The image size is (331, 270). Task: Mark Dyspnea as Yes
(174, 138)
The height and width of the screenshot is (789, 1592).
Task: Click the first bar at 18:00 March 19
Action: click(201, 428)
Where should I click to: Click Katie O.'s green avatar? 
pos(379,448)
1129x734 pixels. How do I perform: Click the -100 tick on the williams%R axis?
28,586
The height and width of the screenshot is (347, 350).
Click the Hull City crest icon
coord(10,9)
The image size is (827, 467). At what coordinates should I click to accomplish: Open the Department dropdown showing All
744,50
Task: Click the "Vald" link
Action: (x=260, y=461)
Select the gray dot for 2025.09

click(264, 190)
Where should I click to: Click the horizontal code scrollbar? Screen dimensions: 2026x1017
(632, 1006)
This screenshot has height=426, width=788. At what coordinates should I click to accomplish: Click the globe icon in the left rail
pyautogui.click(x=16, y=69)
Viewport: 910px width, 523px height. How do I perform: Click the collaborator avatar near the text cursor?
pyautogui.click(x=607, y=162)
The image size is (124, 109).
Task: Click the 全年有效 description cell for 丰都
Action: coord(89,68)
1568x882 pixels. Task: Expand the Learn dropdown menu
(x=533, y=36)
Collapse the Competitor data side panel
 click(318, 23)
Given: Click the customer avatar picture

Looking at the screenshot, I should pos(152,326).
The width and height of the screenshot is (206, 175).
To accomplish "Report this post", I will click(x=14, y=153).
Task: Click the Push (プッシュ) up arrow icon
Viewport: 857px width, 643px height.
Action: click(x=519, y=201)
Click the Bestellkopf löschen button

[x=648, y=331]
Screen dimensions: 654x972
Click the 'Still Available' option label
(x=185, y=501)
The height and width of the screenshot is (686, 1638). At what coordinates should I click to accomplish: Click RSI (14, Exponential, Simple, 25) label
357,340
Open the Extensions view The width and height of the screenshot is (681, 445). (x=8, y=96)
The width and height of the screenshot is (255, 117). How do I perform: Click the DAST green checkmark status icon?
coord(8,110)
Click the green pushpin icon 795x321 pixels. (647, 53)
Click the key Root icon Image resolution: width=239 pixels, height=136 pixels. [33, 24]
# # # # #
- **Exercise requirements**
Copy out every one of the lines above word for word, with nothing changed or left out.

- **Solution to this task**
The image size is (331, 270). Task: Mark Dyspnea as Yes
(174, 138)
The height and width of the screenshot is (789, 1592).
Task: Click the first bar at 18:00 March 19
Action: click(201, 428)
Where should I click to: Click Katie O.'s green avatar? 
pos(379,448)
1129x734 pixels. How do I perform: Click the -100 tick on the williams%R axis?
28,586
The height and width of the screenshot is (347, 350).
Click the Hull City crest icon
coord(10,9)
The image size is (827, 467). At what coordinates should I click to accomplish: Open the Department dropdown showing All
744,50
Task: Click the "Vald" link
Action: (x=260, y=461)
Select the gray dot for 2025.09

click(264, 190)
Where should I click to: Click the horizontal code scrollbar? Screen dimensions: 2026x1017
(632, 1006)
This screenshot has height=426, width=788. At what coordinates should I click to accomplish: Click the globe icon in the left rail
pyautogui.click(x=16, y=69)
Viewport: 910px width, 523px height. How do I perform: Click the collaborator avatar near the text cursor?
pyautogui.click(x=607, y=162)
The image size is (124, 109).
Task: Click the 全年有效 description cell for 丰都
Action: coord(89,68)
1568x882 pixels. Task: Expand the Learn dropdown menu
(x=533, y=36)
Collapse the Competitor data side panel
 click(318, 23)
Given: Click the customer avatar picture

Looking at the screenshot, I should pos(152,326).
The width and height of the screenshot is (206, 175).
To accomplish "Report this post", I will click(x=14, y=153).
Task: Click the Push (プッシュ) up arrow icon
Viewport: 857px width, 643px height.
Action: click(x=519, y=201)
Click the Bestellkopf löschen button

[x=648, y=331]
Screen dimensions: 654x972
Click the 'Still Available' option label
(x=185, y=501)
The height and width of the screenshot is (686, 1638). At what coordinates should I click to accomplish: Click RSI (14, Exponential, Simple, 25) label
357,340
Open the Extensions view The width and height of the screenshot is (681, 445). (x=8, y=96)
The width and height of the screenshot is (255, 117). How do I perform: Click the DAST green checkmark status icon?
coord(8,110)
Click the green pushpin icon 795x321 pixels. (647, 53)
Click the key Root icon Image resolution: width=239 pixels, height=136 pixels. [33, 24]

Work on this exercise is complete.